TASK REQUIREMENTS
Locate every line in the records below that holds the word "computer" and return each one.

Stored records:
───
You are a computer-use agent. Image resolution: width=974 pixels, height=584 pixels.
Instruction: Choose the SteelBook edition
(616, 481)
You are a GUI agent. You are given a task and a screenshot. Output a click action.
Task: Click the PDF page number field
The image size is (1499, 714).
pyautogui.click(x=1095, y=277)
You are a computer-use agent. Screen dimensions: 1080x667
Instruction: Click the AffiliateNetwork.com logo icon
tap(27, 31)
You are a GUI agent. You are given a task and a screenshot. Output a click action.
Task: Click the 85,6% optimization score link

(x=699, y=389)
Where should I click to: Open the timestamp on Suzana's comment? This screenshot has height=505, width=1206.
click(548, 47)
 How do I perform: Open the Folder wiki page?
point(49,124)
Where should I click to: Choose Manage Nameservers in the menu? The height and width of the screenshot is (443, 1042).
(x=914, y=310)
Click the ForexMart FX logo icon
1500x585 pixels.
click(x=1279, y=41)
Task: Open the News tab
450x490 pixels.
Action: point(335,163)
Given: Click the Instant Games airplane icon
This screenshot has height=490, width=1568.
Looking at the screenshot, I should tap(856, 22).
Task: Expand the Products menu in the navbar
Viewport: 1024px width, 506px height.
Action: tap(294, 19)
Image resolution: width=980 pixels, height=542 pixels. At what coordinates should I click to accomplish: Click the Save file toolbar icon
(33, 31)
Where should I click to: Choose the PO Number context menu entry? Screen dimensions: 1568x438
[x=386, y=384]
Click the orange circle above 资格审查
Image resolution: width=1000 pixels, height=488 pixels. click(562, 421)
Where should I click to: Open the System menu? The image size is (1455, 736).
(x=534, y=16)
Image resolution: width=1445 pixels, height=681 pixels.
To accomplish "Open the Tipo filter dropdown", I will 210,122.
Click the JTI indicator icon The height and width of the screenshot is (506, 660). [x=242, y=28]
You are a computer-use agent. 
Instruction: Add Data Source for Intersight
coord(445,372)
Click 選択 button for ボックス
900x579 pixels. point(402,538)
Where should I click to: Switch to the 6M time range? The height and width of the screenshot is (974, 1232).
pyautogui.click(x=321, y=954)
───
OUTPUT BELOW
You are a computer-use agent. Image resolution: width=974 pixels, height=584 pixels.
You are a computer-use agent. Screen dimensions: 1080x667
You are a computer-use agent. 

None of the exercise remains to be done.